Retype the lines of the records below without any changes, starting at the line that contains "Click the 'Serial" and continuing through the last line of the records, both included.

Text and element pointing records:
_ _ _ _ _
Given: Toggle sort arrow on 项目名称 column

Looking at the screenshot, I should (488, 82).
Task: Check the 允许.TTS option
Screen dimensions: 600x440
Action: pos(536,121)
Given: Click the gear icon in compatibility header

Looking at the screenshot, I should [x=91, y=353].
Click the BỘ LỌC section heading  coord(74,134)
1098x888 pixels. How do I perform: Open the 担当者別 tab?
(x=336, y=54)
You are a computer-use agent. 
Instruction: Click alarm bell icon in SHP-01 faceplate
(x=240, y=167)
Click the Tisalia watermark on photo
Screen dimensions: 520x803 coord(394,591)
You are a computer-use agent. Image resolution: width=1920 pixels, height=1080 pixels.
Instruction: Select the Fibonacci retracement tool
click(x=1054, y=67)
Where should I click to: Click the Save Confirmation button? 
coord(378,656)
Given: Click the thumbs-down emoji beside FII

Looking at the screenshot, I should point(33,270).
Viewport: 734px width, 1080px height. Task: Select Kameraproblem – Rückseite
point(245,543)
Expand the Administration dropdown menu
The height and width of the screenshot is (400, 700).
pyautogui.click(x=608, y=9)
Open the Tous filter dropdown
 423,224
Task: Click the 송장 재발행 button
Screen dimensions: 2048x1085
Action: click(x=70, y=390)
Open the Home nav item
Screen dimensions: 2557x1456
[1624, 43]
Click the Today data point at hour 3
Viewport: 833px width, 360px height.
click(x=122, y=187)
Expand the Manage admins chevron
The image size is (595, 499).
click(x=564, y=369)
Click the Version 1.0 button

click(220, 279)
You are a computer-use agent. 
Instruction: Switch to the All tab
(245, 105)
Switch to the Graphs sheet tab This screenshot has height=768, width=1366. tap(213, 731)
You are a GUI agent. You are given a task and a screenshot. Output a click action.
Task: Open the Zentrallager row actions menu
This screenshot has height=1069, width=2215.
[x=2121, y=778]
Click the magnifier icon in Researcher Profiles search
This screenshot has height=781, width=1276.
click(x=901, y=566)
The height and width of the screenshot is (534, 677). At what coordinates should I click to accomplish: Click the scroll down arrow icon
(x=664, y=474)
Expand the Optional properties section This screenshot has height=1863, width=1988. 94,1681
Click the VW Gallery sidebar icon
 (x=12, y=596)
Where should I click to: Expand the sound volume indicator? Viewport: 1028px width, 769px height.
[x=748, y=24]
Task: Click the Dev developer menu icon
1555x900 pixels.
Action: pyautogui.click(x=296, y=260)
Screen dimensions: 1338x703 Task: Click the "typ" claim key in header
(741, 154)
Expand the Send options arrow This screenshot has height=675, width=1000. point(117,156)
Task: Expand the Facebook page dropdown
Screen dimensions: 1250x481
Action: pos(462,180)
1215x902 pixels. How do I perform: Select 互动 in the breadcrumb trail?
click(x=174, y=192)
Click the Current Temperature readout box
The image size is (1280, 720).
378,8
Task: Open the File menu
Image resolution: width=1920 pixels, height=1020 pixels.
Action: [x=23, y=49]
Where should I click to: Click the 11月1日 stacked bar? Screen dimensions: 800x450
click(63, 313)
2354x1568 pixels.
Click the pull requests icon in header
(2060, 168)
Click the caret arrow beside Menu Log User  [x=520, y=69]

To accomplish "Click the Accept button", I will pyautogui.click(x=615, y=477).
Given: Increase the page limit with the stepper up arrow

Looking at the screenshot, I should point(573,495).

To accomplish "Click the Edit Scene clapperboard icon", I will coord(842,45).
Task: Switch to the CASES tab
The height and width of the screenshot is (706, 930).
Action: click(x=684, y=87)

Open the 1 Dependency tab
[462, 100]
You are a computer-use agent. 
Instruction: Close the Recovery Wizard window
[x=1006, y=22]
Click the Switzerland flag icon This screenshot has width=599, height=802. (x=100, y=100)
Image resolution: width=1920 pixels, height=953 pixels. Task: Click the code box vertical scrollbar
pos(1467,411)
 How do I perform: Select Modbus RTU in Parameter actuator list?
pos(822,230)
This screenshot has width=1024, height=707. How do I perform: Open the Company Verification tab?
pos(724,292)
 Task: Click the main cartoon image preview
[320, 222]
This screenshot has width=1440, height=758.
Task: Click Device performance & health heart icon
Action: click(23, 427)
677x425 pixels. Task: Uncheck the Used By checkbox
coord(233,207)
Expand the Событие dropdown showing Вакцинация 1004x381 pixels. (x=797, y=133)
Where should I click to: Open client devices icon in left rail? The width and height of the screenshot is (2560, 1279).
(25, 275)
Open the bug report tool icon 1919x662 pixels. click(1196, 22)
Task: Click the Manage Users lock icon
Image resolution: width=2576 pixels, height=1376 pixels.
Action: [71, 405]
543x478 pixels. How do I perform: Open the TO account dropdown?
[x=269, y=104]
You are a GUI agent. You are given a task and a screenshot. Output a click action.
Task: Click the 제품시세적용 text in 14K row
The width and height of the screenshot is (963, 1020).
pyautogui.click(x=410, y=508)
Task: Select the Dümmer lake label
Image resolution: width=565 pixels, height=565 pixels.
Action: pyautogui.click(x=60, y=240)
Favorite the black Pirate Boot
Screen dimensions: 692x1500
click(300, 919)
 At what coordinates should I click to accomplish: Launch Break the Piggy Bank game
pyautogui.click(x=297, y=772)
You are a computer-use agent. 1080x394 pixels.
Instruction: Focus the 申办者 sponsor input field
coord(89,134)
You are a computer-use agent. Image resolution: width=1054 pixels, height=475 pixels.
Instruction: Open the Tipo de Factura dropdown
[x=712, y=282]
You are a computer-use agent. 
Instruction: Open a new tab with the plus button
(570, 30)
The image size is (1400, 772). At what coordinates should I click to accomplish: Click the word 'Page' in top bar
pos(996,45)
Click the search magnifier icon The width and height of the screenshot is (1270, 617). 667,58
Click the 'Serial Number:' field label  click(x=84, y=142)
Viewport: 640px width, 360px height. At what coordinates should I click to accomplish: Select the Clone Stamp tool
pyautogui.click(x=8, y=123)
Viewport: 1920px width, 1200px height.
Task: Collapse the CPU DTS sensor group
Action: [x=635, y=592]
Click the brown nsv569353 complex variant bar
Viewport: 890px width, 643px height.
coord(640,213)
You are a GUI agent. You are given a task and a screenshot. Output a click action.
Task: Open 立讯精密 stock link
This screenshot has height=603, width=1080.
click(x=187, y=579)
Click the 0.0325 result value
_ _ _ _ _
## Solution for this exercise
Click the 'Serial Number:' field label  click(x=84, y=142)
Viewport: 640px width, 360px height. At what coordinates should I click to accomplish: Select the Clone Stamp tool
pyautogui.click(x=8, y=123)
Viewport: 1920px width, 1200px height.
Task: Collapse the CPU DTS sensor group
Action: [x=635, y=592]
Click the brown nsv569353 complex variant bar
Viewport: 890px width, 643px height.
coord(640,213)
You are a GUI agent. You are given a task and a screenshot. Output a click action.
Task: Open 立讯精密 stock link
This screenshot has height=603, width=1080.
click(x=187, y=579)
Click the 0.0325 result value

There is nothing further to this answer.